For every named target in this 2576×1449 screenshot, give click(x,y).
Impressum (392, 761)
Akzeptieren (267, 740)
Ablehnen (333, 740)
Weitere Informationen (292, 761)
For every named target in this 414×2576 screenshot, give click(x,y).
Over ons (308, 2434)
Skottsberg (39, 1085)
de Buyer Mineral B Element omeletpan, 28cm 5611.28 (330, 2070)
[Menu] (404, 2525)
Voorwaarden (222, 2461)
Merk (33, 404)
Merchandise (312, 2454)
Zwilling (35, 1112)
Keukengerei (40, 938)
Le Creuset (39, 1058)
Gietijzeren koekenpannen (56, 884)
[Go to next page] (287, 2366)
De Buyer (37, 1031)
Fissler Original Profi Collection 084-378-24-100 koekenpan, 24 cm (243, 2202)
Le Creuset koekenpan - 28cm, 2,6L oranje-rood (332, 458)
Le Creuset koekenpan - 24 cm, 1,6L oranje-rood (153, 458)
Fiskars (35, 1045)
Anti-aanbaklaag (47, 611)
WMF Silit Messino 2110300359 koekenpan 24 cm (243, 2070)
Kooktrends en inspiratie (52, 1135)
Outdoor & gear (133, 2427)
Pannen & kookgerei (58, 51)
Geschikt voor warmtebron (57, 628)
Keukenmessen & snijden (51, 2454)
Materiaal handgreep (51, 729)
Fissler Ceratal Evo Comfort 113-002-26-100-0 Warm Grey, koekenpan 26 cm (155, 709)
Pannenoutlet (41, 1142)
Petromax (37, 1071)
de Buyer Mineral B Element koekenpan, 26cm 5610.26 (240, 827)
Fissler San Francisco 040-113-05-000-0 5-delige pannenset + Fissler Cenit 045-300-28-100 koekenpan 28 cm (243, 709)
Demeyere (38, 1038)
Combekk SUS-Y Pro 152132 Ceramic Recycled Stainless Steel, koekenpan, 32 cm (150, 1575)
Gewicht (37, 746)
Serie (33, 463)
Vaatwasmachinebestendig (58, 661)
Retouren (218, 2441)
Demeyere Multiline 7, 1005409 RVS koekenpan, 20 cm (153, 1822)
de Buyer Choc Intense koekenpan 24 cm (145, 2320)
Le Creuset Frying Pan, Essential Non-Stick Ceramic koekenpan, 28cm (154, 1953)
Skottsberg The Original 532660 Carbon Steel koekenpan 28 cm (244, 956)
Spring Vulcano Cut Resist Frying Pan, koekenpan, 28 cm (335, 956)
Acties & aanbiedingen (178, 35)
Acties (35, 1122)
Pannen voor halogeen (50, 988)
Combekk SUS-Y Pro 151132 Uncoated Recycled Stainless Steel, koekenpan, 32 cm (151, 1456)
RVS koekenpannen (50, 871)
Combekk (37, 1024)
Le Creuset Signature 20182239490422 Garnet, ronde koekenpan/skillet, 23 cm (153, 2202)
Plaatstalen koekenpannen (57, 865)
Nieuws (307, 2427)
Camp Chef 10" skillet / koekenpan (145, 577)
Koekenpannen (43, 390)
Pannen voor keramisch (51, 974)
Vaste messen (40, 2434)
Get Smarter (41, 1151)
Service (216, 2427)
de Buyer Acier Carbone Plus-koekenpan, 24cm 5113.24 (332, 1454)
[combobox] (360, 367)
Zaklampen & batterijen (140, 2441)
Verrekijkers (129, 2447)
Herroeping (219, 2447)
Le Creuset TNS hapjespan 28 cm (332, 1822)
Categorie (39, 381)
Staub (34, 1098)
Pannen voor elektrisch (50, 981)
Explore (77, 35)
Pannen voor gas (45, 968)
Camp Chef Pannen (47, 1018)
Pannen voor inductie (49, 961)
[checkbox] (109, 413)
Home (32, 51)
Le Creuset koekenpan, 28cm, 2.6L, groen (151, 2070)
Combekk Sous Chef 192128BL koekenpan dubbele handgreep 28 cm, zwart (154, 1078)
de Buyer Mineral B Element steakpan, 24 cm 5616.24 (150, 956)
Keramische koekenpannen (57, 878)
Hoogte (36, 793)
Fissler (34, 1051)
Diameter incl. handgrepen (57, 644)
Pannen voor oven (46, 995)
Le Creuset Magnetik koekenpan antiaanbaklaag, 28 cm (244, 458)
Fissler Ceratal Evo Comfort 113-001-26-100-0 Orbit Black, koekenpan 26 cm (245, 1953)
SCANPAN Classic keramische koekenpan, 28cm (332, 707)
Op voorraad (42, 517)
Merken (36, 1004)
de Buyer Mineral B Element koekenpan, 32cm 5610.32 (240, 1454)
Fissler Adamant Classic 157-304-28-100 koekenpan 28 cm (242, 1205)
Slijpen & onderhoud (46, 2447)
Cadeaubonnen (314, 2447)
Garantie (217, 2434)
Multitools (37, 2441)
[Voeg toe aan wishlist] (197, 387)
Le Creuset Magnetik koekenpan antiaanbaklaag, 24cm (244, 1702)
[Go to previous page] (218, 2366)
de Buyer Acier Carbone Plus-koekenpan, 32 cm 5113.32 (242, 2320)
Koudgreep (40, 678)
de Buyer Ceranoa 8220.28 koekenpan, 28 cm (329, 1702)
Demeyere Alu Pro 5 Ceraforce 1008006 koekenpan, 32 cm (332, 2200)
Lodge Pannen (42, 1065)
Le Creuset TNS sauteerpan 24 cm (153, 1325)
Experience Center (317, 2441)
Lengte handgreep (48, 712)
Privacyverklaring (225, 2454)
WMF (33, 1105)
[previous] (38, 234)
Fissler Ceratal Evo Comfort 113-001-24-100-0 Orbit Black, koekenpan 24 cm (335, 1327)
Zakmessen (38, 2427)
☆ ☆ ☆
Assignment: Filter the records above for lines containing the word "Ceratal", and copy those lines.

Answer space:
Fissler Ceratal Evo Comfort 113-002-26-100-0 Warm Grey, koekenpan 26 cm (155, 709)
Fissler Ceratal Evo Comfort 113-001-26-100-0 Orbit Black, koekenpan 26 cm (245, 1953)
Fissler Ceratal Evo Comfort 113-001-24-100-0 Orbit Black, koekenpan 24 cm (335, 1327)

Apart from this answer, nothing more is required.